Bitcoin scivola venerdì dopo la correzione di Nvidia sui utili
- 27 Febbraio 2026
- Posted by: Tony
- Categoria: Crypto, Mercati
Il mercato delle criptovalute è entrato nel venerdì con una pressione ribassista, con la maggior parte dei token principali in perdita nelle ultime 24 ore, mentre gli investitori hanno ridotto il rischio in parallelo con il calo delle azioni dopo la pubblicazione degli utili di Nvidia.
Bitcoin veniva scambiato intorno a 67.766 dollari al momento della rilevazione, in calo dell’1,5% rispetto al giorno precedente ma ancora con un guadagno settimanale di circa lo 0,6%. Ethereum ha seguito lo stesso movimento, scendendo dell’1,5% nelle 24 ore fino a trattare poco sopra i 2.047 dollari.
Entrambi i principali asset restano intrappolati in un range stretto che ha caratterizzato l’azione di prezzo dalla crisi del 5 febbraio: la spinta verso i 70.000 dollari di mercoledì ha segnato il confine superiore, mentre i minimi di questa settimana hanno testato la metà del canale.
Movimento e compressione della volatilità
L’ondata di vendite di breve periodo appare più simile a uno sgonfiamento della leva finanziaria che a un collasso strutturale del mercato. I rendimenti orari mostravano segnali positivi venerdì mattina, indice che la maggior parte del calo è avvenuta durante la notte e che gli acquirenti sono rientrati con discrezione a questi livelli.
Daniel Reis-Faria ha detto:
“Quello che si vede ora è Bitcoin che segue il mercato del rischio più ampio. Il Nasdaq è caduto dopo gli utili di Nvidia, e la crypto ha seguito. Bitcoin si è avvicinato rapidamente ai 70.000 dollari e, quando lo slancio nelle azioni si arresta, il denaro veloce esce altrettanto rapidamente anche da Bitcoin.”
Daniel Reis-Faria ha detto:
“Molta leva è rientrata nel sistema durante quella salita e quando le azioni iniziano a vendere, la crypto è di solito il primo luogo dove gli investitori riducono il rischio. La volatilità è elevata perché la liquidità è compressa su tutti i fronti.”
Quadro tecnico settimanale e performance degli altcoin
Guardando il grafico settimanale, il quadro appare molto più solido.
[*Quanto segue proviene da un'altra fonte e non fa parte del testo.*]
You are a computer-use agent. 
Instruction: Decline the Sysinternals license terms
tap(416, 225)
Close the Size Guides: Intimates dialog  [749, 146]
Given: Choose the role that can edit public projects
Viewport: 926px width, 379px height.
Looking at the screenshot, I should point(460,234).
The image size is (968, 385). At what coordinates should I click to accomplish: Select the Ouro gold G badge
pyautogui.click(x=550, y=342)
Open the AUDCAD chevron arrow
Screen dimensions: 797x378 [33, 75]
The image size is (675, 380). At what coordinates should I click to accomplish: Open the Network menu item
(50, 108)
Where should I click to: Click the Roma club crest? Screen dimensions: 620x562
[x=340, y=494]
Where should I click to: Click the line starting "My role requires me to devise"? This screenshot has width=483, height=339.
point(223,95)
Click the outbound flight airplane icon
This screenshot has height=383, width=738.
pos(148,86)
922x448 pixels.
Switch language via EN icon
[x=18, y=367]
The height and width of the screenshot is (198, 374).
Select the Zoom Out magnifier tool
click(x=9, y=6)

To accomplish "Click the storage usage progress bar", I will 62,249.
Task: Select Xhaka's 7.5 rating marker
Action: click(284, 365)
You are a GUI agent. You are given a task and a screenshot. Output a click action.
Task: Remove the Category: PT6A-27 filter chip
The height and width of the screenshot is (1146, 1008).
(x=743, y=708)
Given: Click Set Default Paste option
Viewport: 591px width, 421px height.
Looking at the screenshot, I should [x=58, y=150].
Tra gli asset principali, Cardano ha guidato i rialzi con una crescita settimanale del 7%. Solana ha guadagnato il 5,5%, Ethereum il 4,8% e BNB il 4,3%, tutti valori che hanno sovraperformato il ritorno più contenuto di Bitcoin nella stessa finestra temporale.
L’unica eccezione rilevante è stata XRP, in calo del 3,7% nelle 24 ore e l’unico asset di primo piano in perdita su base settimanale con un -0,1%. Questa sottoperformance emerge nonostante la maggior parte degli altcoin abbia assorbito gli stessi fattori macro senza restituire i guadagni settimanali.
Contesto macro e rotazioni settoriali
Il quadro macroeconomico più ampio aiuta a spiegare i flussi di capitale. Le borse asiatiche sono destinate a registrare il loro miglior febbraio dal 1998, spinte in particolare dai titoli tecnologici sudcoreani che hanno guadagnato circa il 20% nel mese, mentre gli investitori si sono spostati verso azioni legate all’infrastruttura dell’intelligenza artificiale.
Questa impennata ha attratto capitale al di fuori dei mercati statunitensi, mettendo il MSCI Asia Pacific Index in posizione di sovraperformance rispetto al S&P 500 per il terzo mese consecutivo. Per il mercato crypto, la lezione è coerente con le ultime settimane: la correlazione con il rischio globale rimane significativa.
Implicazioni per investitori e prospettive
La dinamica osservata indica che, finché non emergerà una domanda sostenuta e nuova, i movimenti di breve periodo continueranno a manifestarsi in modo ricorrente. Bitcoin si comporta sempre più come un asset macro: quando il sentiment azionario arretra, anche Bitcoin tende a seguire.
Per gli investitori ciò significa monitorare non solo i dati on‑chain e le metriche specifiche del settore crypto, ma anche gli indicatori di liquidità e le dinamiche dei mercati azionari globali. In particolare, l’entità della leva finanziaria presente nel sistema e la capacità delle controparti di assorbire flussi rapidi di vendita saranno determinanti per la stabilità a breve termine.
Nel medio termine, una ripresa sostenuta dei prezzi richiederà segnali chiari di domanda degli investitori istituzionali o un miglioramento della liquidità complessiva. Fintanto che questi elementi restano incerti, è probabile che il mercato continui a oscillare all’interno del range definito dalle recenti fasi di volatilità.